WHAT YOU ARE ASKED TO DO – Scan the records below for the string "column" and return every line where it appears.

*** DATASET ENTRIES ***

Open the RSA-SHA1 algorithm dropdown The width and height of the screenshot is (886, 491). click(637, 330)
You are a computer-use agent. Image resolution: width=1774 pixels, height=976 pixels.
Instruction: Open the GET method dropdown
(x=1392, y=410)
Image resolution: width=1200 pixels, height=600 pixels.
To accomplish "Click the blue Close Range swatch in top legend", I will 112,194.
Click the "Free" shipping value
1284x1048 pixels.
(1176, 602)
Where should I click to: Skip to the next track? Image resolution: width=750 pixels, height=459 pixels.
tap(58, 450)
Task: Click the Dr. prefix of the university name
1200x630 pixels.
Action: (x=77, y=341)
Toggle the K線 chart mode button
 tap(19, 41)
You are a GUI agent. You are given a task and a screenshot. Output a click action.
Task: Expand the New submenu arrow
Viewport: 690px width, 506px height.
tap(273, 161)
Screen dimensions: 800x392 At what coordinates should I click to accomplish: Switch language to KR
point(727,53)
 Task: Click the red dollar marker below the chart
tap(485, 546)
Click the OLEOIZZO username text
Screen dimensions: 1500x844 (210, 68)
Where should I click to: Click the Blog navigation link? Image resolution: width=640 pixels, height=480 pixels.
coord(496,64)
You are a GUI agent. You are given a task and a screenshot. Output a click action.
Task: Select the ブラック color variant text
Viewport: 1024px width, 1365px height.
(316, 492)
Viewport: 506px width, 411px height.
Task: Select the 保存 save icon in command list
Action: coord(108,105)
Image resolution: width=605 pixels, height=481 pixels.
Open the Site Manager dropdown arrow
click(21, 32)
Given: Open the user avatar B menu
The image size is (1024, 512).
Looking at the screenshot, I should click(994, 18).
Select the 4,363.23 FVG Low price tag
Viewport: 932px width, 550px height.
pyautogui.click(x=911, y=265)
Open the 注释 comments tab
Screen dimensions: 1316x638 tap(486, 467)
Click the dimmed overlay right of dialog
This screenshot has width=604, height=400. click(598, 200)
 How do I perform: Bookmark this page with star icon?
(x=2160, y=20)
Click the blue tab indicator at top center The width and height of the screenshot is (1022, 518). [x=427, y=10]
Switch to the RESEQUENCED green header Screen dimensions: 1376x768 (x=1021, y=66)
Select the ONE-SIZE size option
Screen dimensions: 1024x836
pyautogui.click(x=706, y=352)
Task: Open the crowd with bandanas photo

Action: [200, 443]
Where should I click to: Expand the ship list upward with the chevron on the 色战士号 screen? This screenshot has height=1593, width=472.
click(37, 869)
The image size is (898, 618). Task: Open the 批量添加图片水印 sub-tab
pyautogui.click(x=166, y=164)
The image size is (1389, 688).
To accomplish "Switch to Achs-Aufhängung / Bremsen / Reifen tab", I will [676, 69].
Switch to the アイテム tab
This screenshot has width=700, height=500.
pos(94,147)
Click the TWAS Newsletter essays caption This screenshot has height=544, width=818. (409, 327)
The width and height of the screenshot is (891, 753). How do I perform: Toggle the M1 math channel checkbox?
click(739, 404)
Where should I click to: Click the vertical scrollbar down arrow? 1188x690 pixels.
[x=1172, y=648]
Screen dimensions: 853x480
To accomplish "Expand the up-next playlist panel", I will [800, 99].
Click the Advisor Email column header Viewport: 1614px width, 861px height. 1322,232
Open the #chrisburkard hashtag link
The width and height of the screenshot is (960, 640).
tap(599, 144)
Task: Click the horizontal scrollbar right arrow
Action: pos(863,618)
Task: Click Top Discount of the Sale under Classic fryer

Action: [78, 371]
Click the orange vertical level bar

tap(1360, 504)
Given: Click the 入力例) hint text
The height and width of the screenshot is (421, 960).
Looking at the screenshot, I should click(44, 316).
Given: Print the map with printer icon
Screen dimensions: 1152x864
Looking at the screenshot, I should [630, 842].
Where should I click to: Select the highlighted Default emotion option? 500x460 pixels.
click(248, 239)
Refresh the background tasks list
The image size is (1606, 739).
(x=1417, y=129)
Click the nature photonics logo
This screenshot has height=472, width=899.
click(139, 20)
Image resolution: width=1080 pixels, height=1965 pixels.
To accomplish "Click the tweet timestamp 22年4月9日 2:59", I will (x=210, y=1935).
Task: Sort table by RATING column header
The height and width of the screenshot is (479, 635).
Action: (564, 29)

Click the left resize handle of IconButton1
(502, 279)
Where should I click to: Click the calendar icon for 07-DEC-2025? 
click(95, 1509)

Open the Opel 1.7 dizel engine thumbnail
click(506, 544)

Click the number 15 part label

*** End of DATASET ENTRIES ***

REPLY TO THE EXERCISE –
Click the Advisor Email column header Viewport: 1614px width, 861px height. 1322,232
Task: Sort table by RATING column header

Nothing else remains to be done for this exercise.